-- EXERCISE INPUTS follows --
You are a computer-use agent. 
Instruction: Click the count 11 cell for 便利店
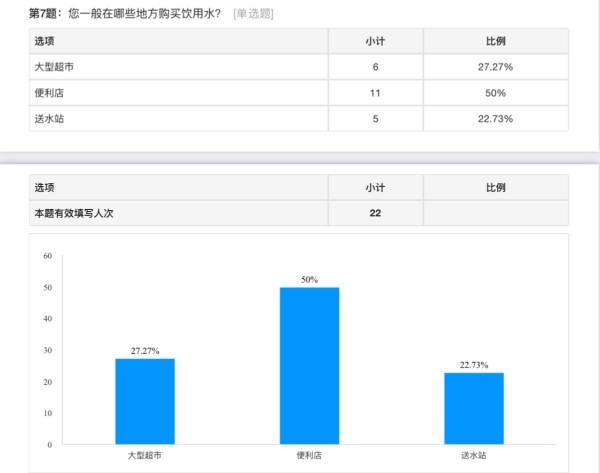pos(375,92)
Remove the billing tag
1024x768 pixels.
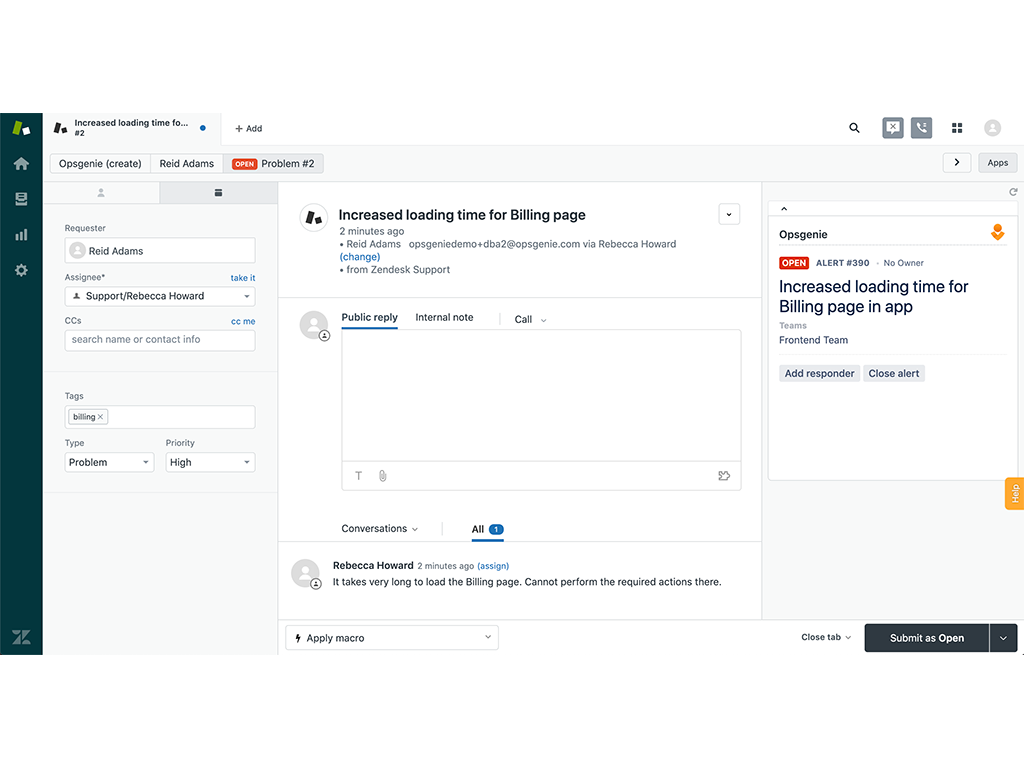click(x=101, y=417)
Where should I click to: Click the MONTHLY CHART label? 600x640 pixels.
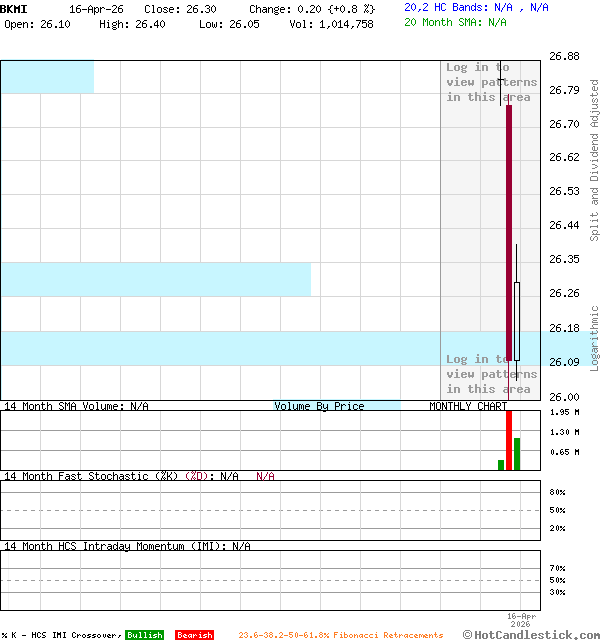(467, 406)
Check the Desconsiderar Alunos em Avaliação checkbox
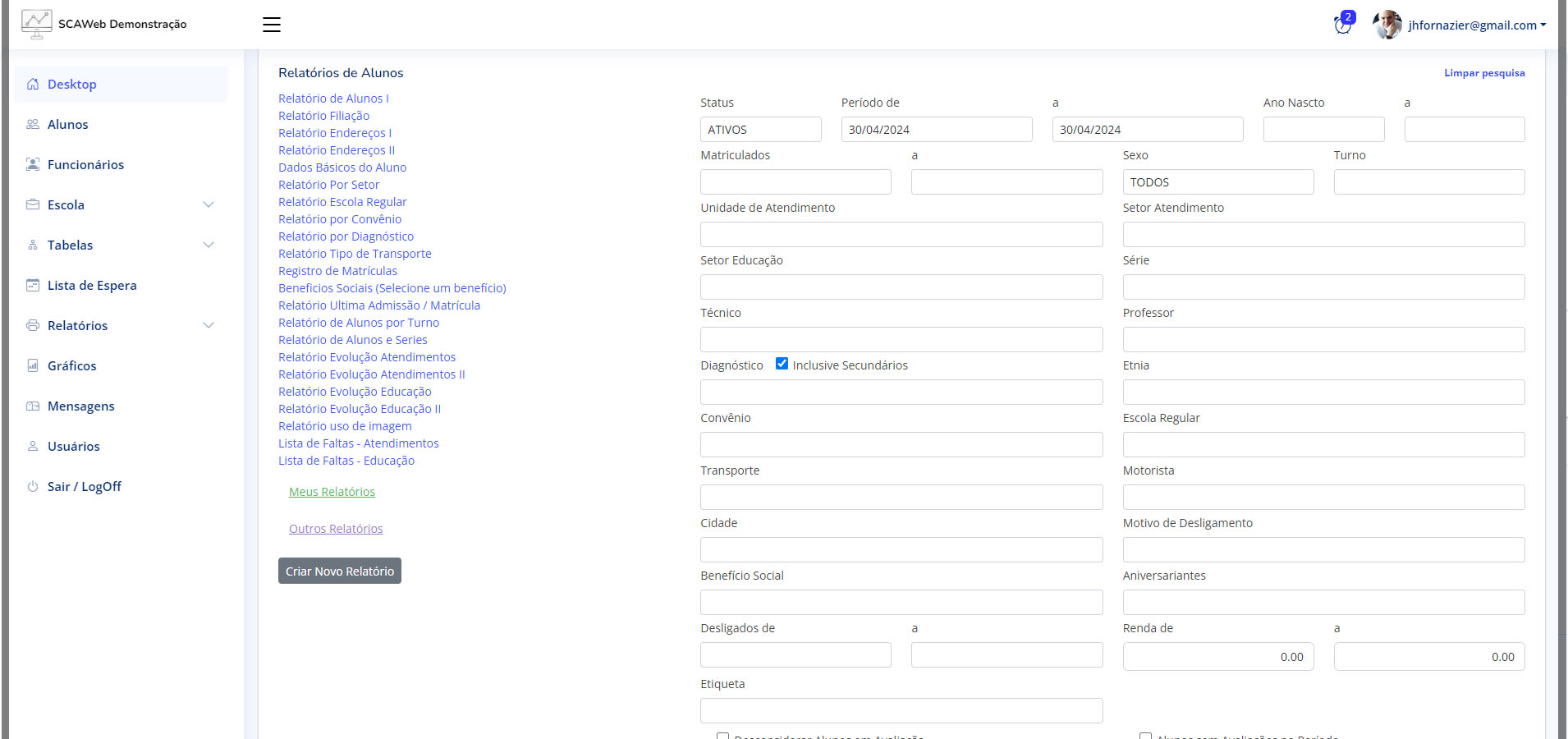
-- EXERCISE INPUTS concluded --
WHAT TO DO:
Retype word for word the span of lines above that begins with the line containing "Remove the billing tag" and ends with the last line of the records; skip all pictures.

SOLUTION TO THE EXERCISE:
Remove the billing tag
1024x768 pixels.
click(x=101, y=417)
Where should I click to: Click the MONTHLY CHART label? 600x640 pixels.
(467, 406)
Check the Desconsiderar Alunos em Avaliação checkbox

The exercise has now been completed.